Man Linux: Main Page and Category List

NAME

       uwildmat, uwildmat_simple, uwildmat_poison - Perform wildmat matching

SYNOPSIS

       #include <inn/libinn.h>

       bool uwildmat(const char *text, const char *pattern);

       bool uwildmat_simple(const char *text, const char *pattern);

       enum uwildmat uwildmat_poison(const char *text, const char *pattern);

DESCRIPTION

       uwildmat compares text against the wildmat expression pattern,
       returning true if and only if the expression matches the text.  "@" has
       no special meaning in pattern when passed to uwildmat.  Both text and
       pattern are assumed to be in the UTF-8 character encoding, although
       malformed UTF-8 sequences are treated in a way that attempts to be
       mostly compatible with single-octet character sets like ISO 8859-1.
       (In other words, if you try to match ISO 8859-1 text with these
       routines everything should work as expected unless the ISO 8859-1 text
       contains valid UTF-8 sequences, which thankfully is somewhat rare.)

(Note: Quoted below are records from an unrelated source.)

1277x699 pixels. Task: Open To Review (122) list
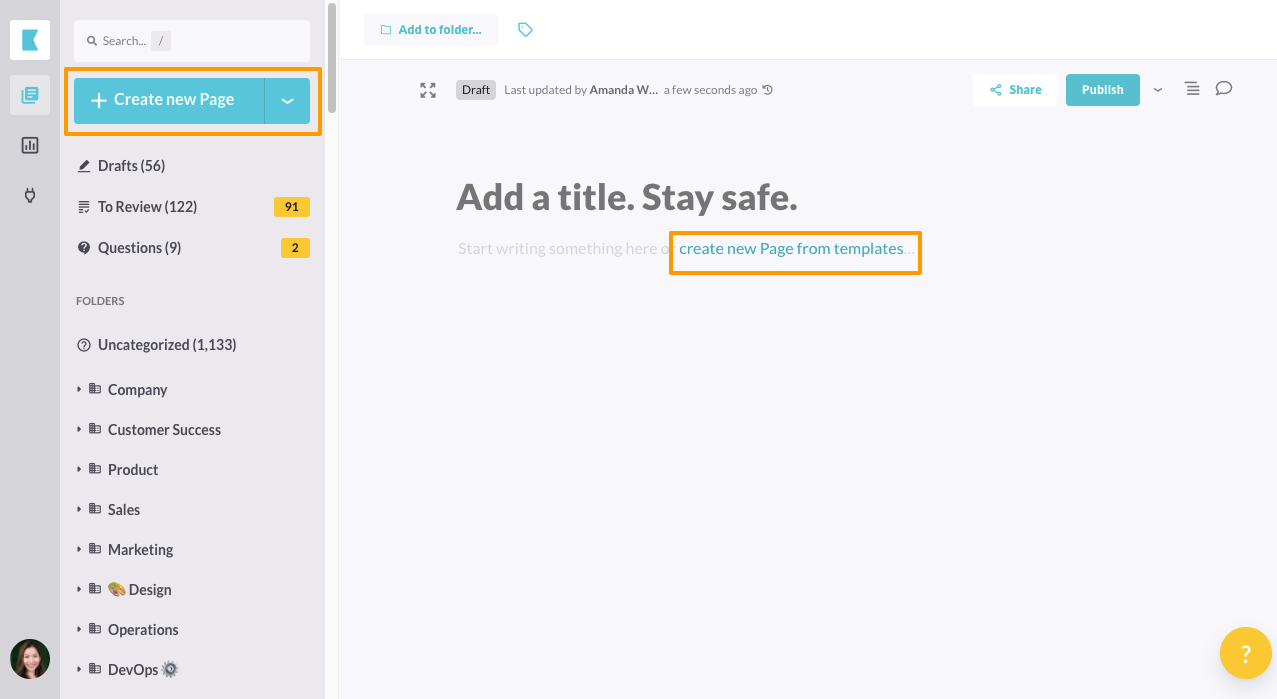[147, 207]
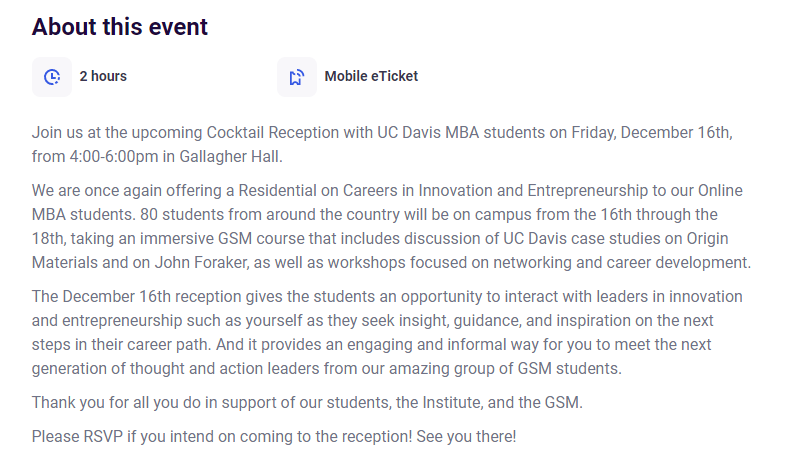The height and width of the screenshot is (472, 785).
Task: Click the "Mobile eTicket" label
Action: coord(371,76)
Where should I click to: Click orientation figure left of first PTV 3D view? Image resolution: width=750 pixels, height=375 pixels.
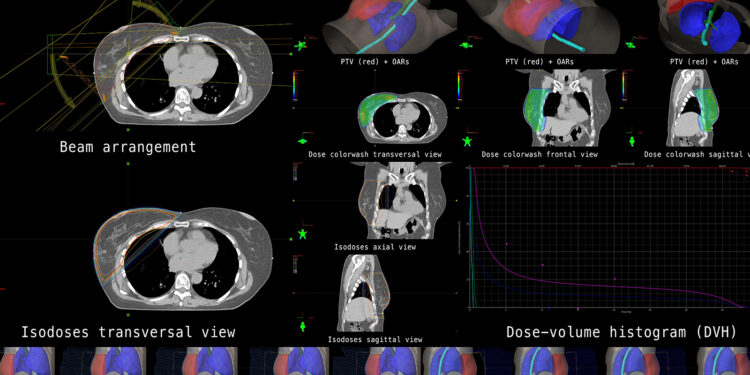(x=301, y=46)
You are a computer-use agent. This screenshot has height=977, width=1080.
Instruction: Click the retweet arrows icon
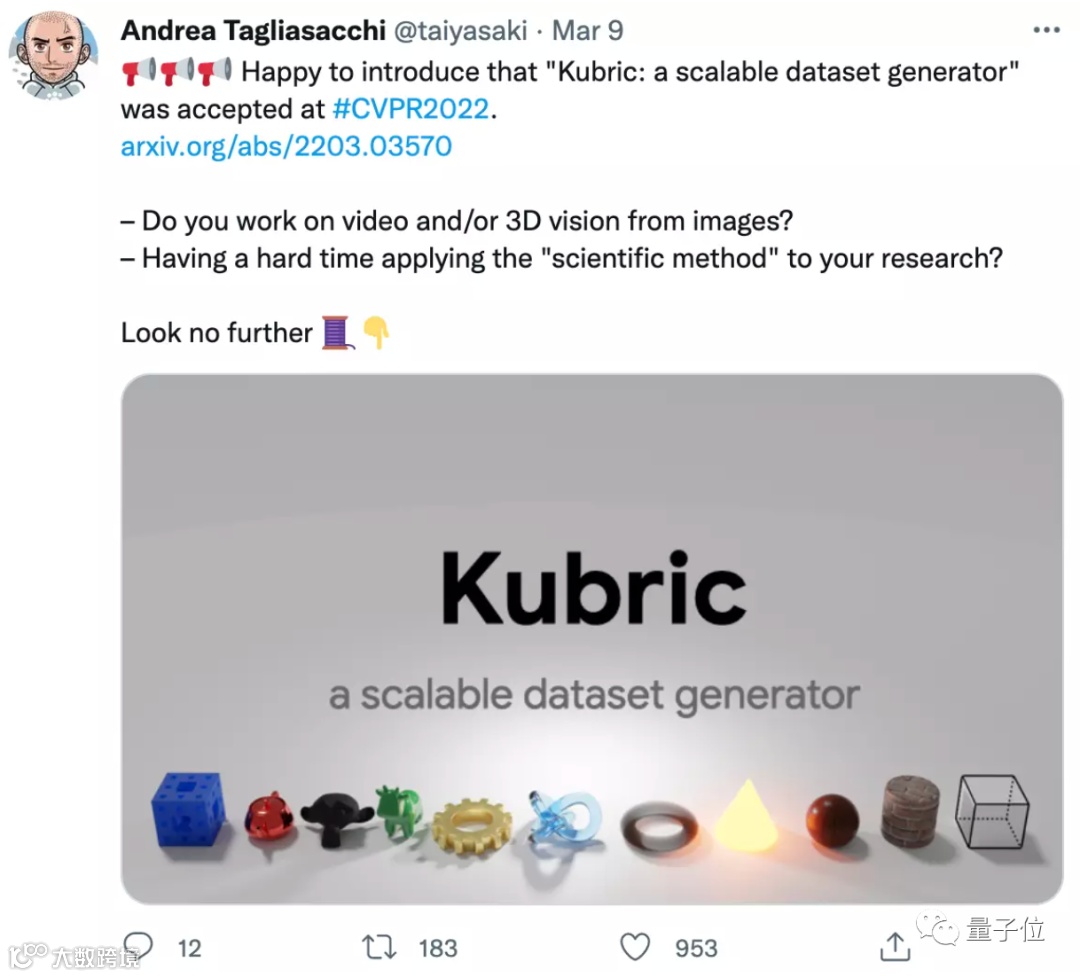[x=380, y=947]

       uwildmat_simple is identical to uwildmat except that neither "!"  nor
       "," have any special meaning and pattern is always treated as a single
       pattern.  This function exists solely to support legacy interfaces like
       NNTP’s XPAT command, and should be avoided when implementing new
       features.

       uwildmat_poison works similarly to uwildmat, except that "@" as the
       first character of one of the patterns in the expression (see below)
       "poisons" the match if it matches.  uwildmat_poison returns
       UWILDMAT_MATCH if the expression matches the text, UWILDMAT_FAIL if it
       doesn’t, and UWILDMAT_POISON if the expression doesn’t match because a
       poisoned pattern matched the text.  These enumeration constants are
       defined in the inn/libinn.h header.

WILDMAT EXPRESSIONS

       A wildmat expression follows rules similar to those of shell filename
       wildcards but with some additions and changes.  A wildmat expression is
       composed of one or more wildmat patterns separated by commas.  Each
       character in the wildmat pattern matches a literal occurrence of that
       same character in the text, with the exception of the following
       metacharacters:

       ?       Matches any single character (including a single UTF-8
               multibyte character, so "?" can match more than one byte).

       *       Matches any sequence of zero or more characters.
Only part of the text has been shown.